[Task to carry out]
Please repeat the passage below on free radical precursors for decomposing waste plastic, word for word and in full.

[Passage provided]
This solution of oil and plastic 24, may be stirred 23 at all times.
the system may have an injected free radical precursor 32 which may enter the reaction container 41 at some solution controller 40. This may include some type of controllable valve and may also include some type of controlling logic 33. This may act to control the content of the solution to assure that it will contain a sufficient free radical content when heated so that substantially all waste plastic is decomposed.
the free radical precursor 32 may be injected when needed by monitoring (such as by a sensor) and sensing (such as by a sensor) the conditions within the reaction container 41.
the free radical precursor 32 is chosen to decompose at or below the nominal reactor temperature into some free radical or free radicals.
acceptable free radical precursors include polyvinyl chloride, polyurethane, and other materials that will thermally form free radicals at temperatures at or below the reaction temperature selected. These free radical precursors may be stored is some third supply 31 until use and may even be waste plastic themselves.

[Given information]
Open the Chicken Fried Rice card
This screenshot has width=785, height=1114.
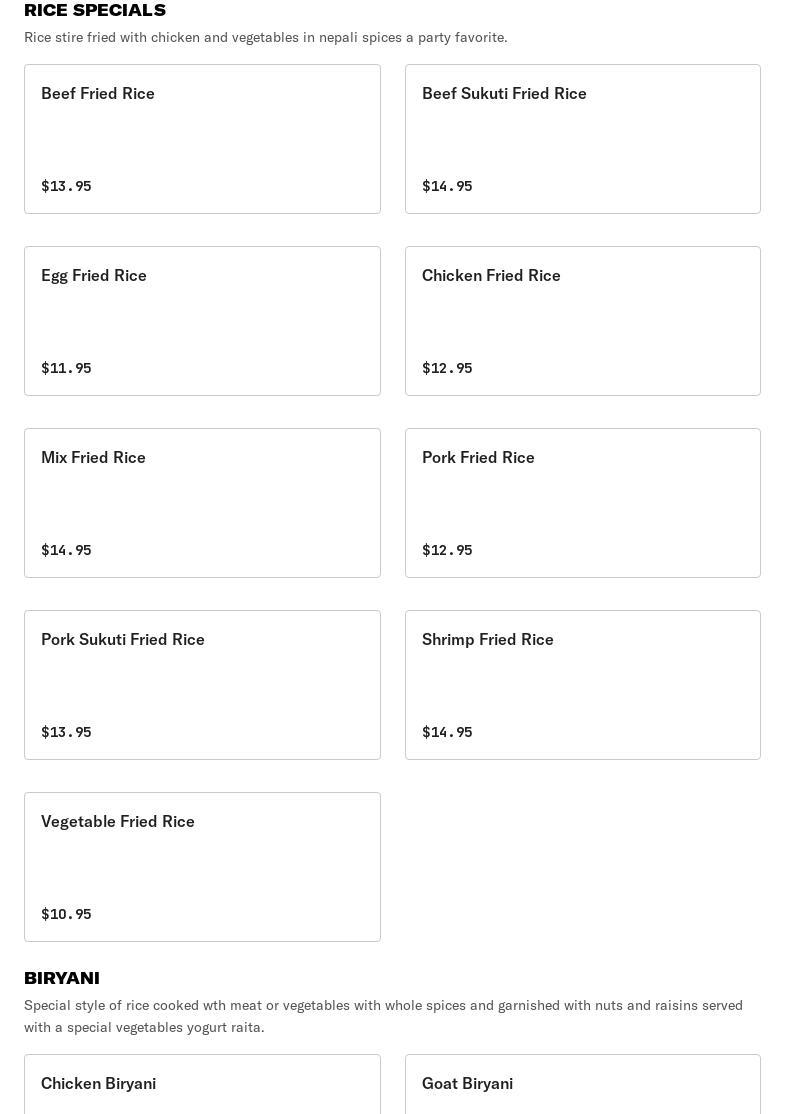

==

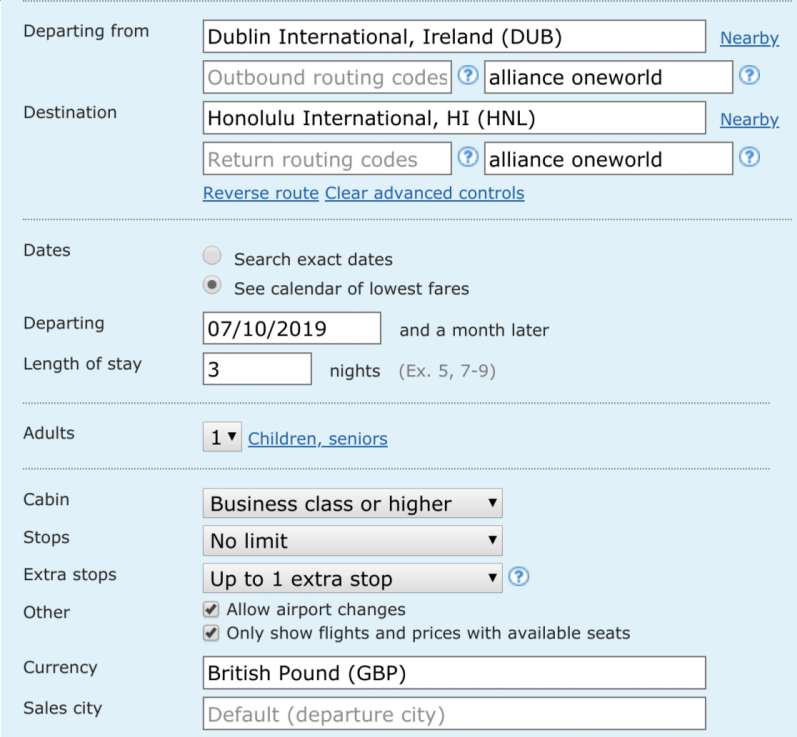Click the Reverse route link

==

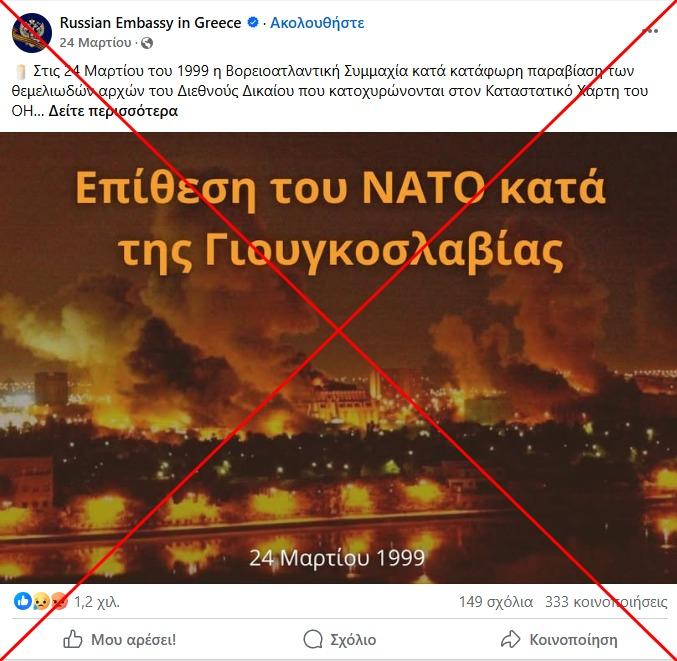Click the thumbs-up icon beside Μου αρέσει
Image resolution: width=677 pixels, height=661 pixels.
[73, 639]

[Finished exercise]
This solution of oil and plastic 24, may be stirred 23 at all times.
the system may have an injected free radical precursor 32 which may enter the reaction container 41 at some solution controller 40. This may include some type of controllable valve and may also include some type of controlling logic 33. This may act to control the content of the solution to assure that it will contain a sufficient free radical content when heated so that substantially all waste plastic is decomposed.
the free radical precursor 32 may be injected when needed by monitoring (such as by a sensor) and sensing (such as by a sensor) the conditions within the reaction container 41.
the free radical precursor 32 is chosen to decompose at or below the nominal reactor temperature into some free radical or free radicals.
acceptable free radical precursors include polyvinyl chloride, polyurethane, and other materials that will thermally form free radicals at temperatures at or below the reaction temperature selected. These free radical precursors may be stored is some third supply 31 until use and may even be waste plastic themselves.